[Pixel coordinate grounding data]

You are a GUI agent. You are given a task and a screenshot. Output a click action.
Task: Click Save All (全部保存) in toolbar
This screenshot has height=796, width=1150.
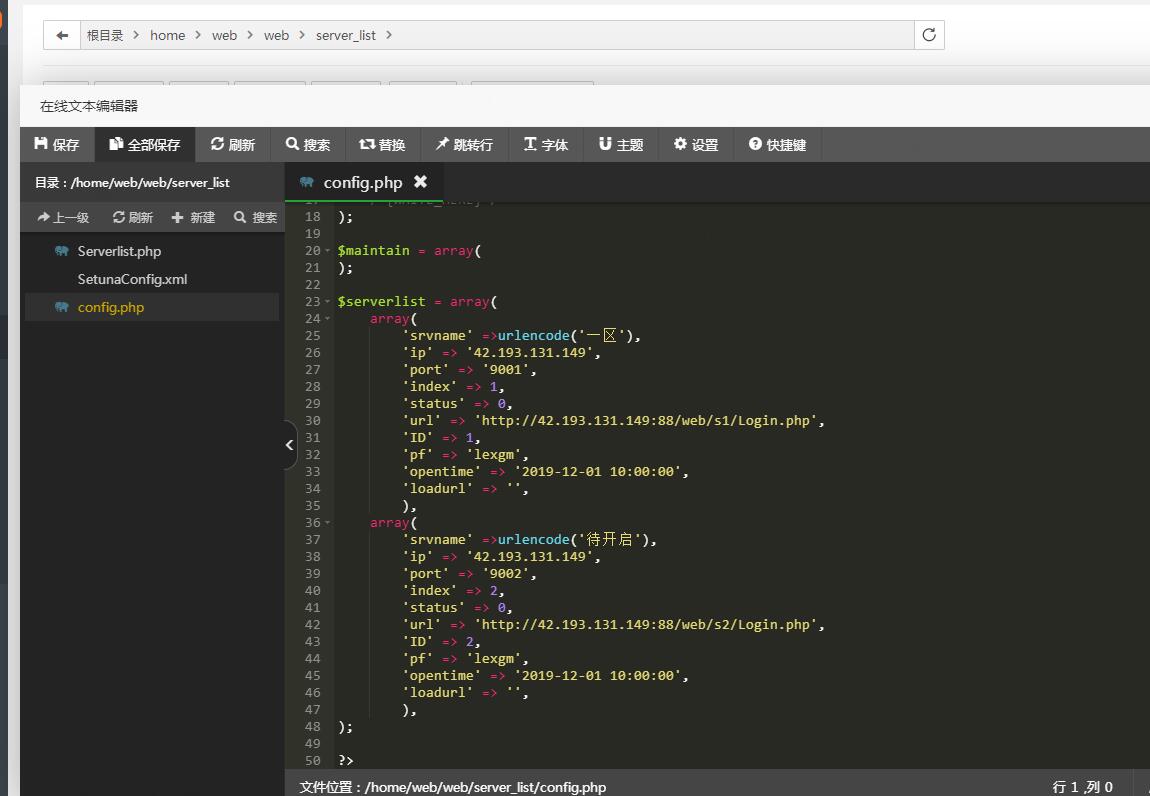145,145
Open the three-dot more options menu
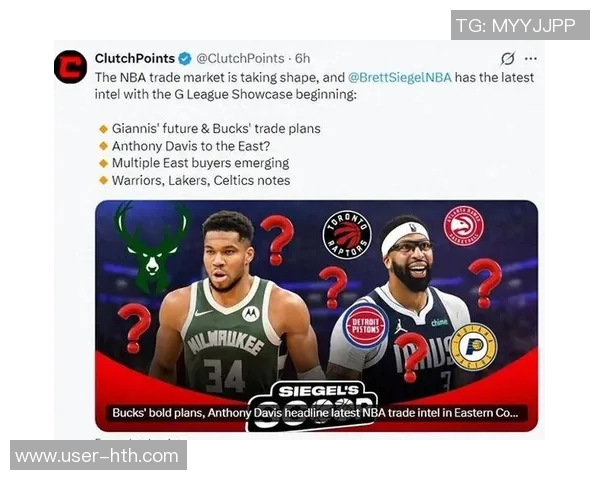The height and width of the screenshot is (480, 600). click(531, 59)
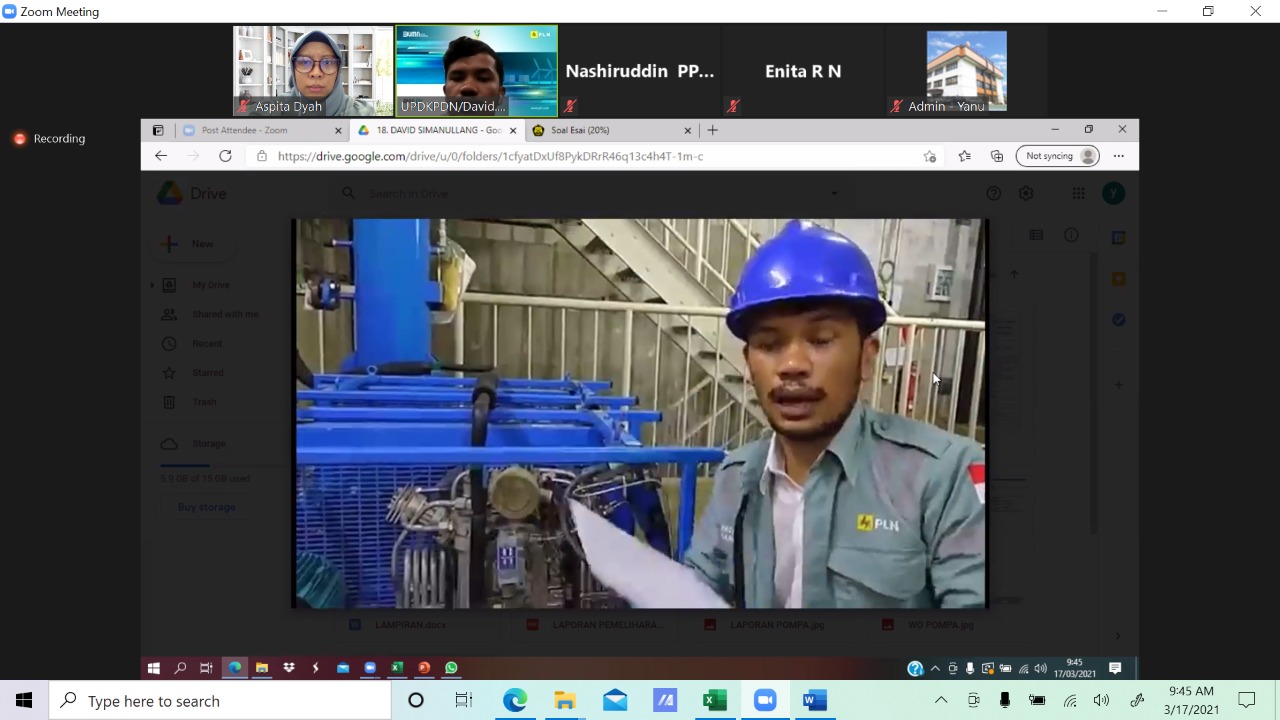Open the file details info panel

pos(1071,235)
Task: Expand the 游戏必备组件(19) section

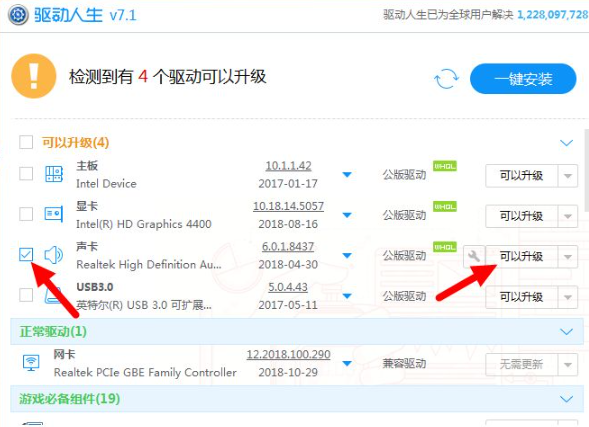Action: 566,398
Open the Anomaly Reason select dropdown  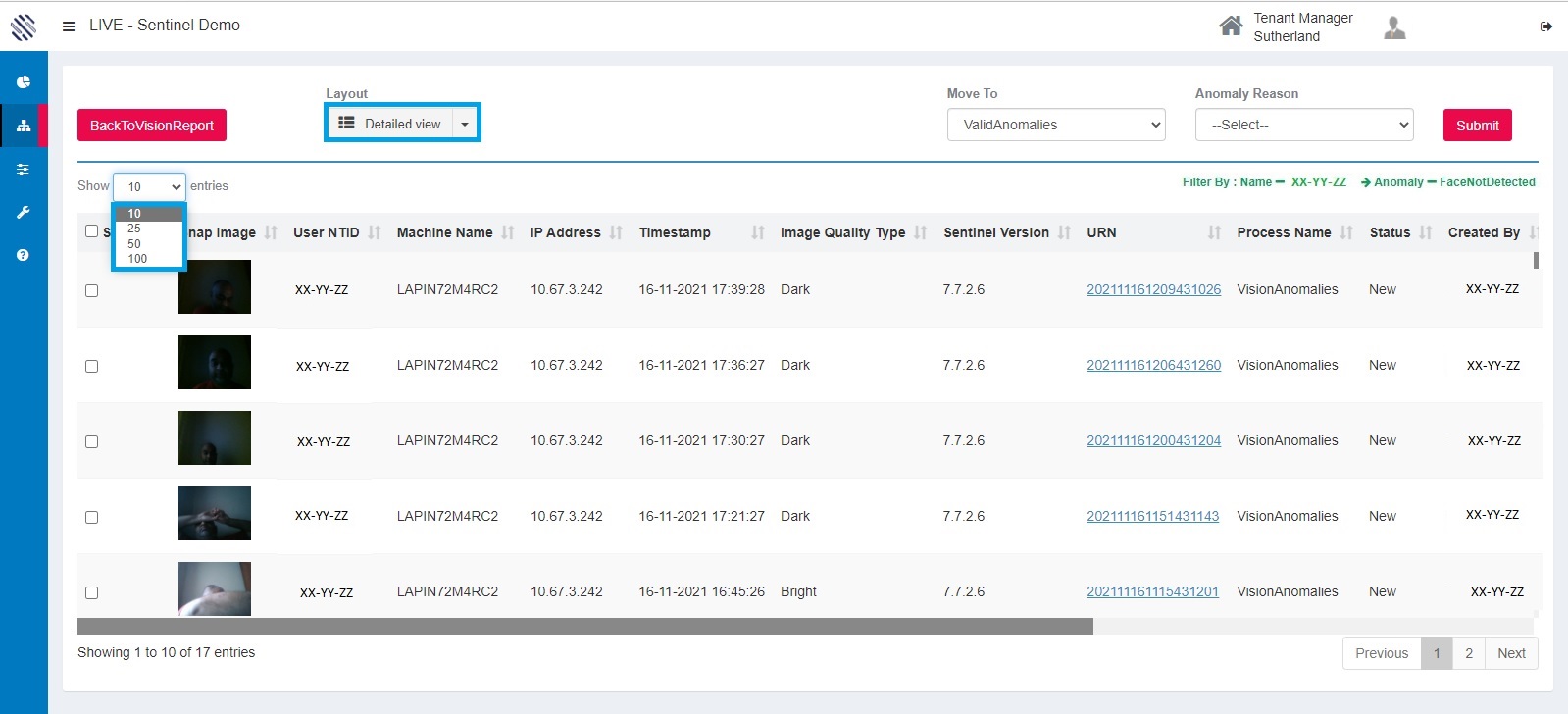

§ **Instructions to follow**
Please reproduce the entries above exactly, omitting every picture.

§ **Solution to this problem**
You are a GUI agent. You are given a task and a screenshot. Output a click action.
Task: Click Save All (全部保存) in toolbar
This screenshot has height=796, width=1150.
145,145
Open the three-dot more options menu
The height and width of the screenshot is (480, 600). click(531, 59)
Open the file details info panel

pos(1071,235)
Task: Expand the 游戏必备组件(19) section

Action: 566,398
Open the Anomaly Reason select dropdown  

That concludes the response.